As parents, it seems that much of the guidance we give our teenagers is directive and all or nothing. You should do this, not that. But when it comes to parenting teenage boys, it is crucial to consider the rationale behind the words you use with your son and try, when we can, to focus on the positive. While most of the time parenting teenage boys can feel like damage control, here’s why it is important to choose appropriate times to tell your teenage son that you are proud of him:

1. He is still not yet an adult, but he’s getting closer.

Although the focus on our parenting changes as our kids get older, we continue to guide our sons into adulthood (and beyond). During the teenage years, our sons may physically look like adults, but we need to remember that they are not yet adults. Sometimes we see this through their immature actions, but it is necessary for them to receive feedback. How we speak to them is important, so we should choose words carefully. Telling our teenage sons when we are proud of them will allow them to internalize the experience as they are developing an adult identity. We have the chance to make a lasting impact on their identity.

2. He needs you to focus on the positive.

When I work with parents in therapy who are having trouble with their child’s behavior, one of the first tasks I have them work on is acknowledging their child’s good behavior. If we want to enlist change from our kids, we need to focus on what they can do. Teenage boys are no exception. He needs to hear the things he is doing right. Telling your son you are proud of him shows him what you think he is doing well, making it more likely that the behavior will continue.

3. Meaningful repetition is key to getting your message across.

Parents talking to teenage boys can often feel like it's a one-way conversation. Is he listening? It can be difficult to get feedback from your teenage son, but sometimes we just have to hope he hears us. If we want to be sure he gets the message that we are proud of him, then we need to find meaningful opportunities to say so over time.

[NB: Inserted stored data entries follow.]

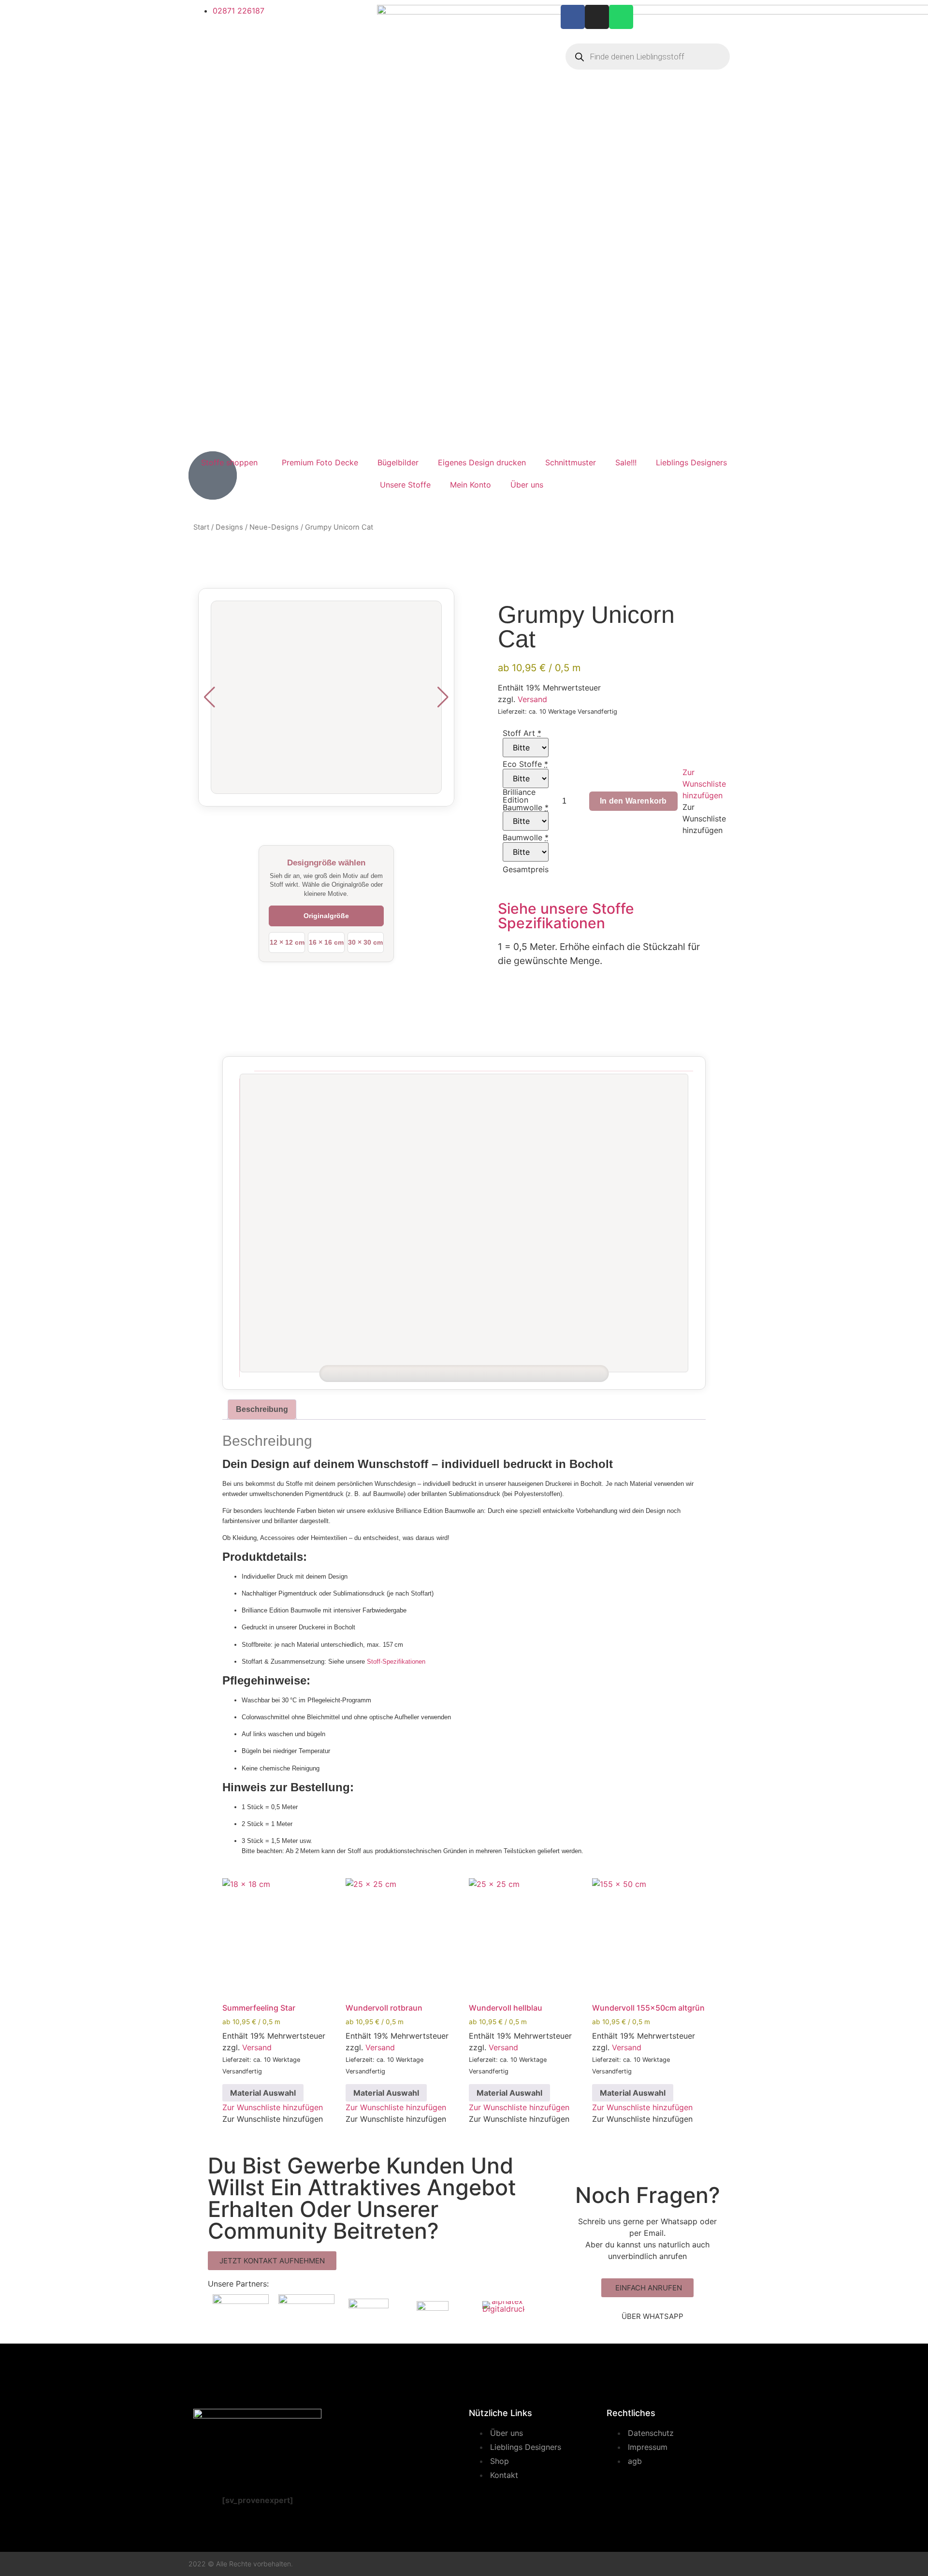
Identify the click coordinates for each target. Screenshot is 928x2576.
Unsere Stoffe (405, 484)
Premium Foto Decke (320, 462)
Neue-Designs (274, 527)
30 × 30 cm (365, 942)
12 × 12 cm (287, 942)
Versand (532, 699)
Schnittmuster (570, 462)
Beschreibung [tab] (262, 1409)
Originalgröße (326, 916)
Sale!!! (626, 462)
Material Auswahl (263, 2093)
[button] (704, 783)
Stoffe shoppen (229, 462)
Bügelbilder (398, 462)
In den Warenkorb (633, 801)
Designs (229, 527)
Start (201, 527)
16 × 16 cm (326, 942)
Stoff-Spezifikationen (396, 1661)
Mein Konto (470, 484)
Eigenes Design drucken (482, 462)
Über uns (526, 484)
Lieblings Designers (691, 462)
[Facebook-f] (573, 17)
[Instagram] (597, 17)
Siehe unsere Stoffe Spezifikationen (566, 916)
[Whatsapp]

4. Parent feedback is always important.

For many of us, as our sons enter adolescence, we may take a step back in our parenting feedback. Trying to wait and pick my battles is a common occurrence in my own parenting style, as well as what I advise other parents. When it comes to what makes you proud of your teenage son, though, parent feedback is always important to maintain a connection with him and to share your own opinions with him as well. You will continue to give your son feedback throughout his life, so there is no need to stop during adolescence.

5. He needs to learn to take pride in himself.

As a parent, we attempt to raise our kids with values. Telling your son you are proud of him shows him what behaviors are important to your family, but it also helps him develop his own sense of pride and accomplishment. The hope is that he will carry this into adulthood and demonstrate pride in himself when he acts in a similar way in the future. When you tell him you are proud, it gives your son an opportunity to internalize these words and develop pride in himself.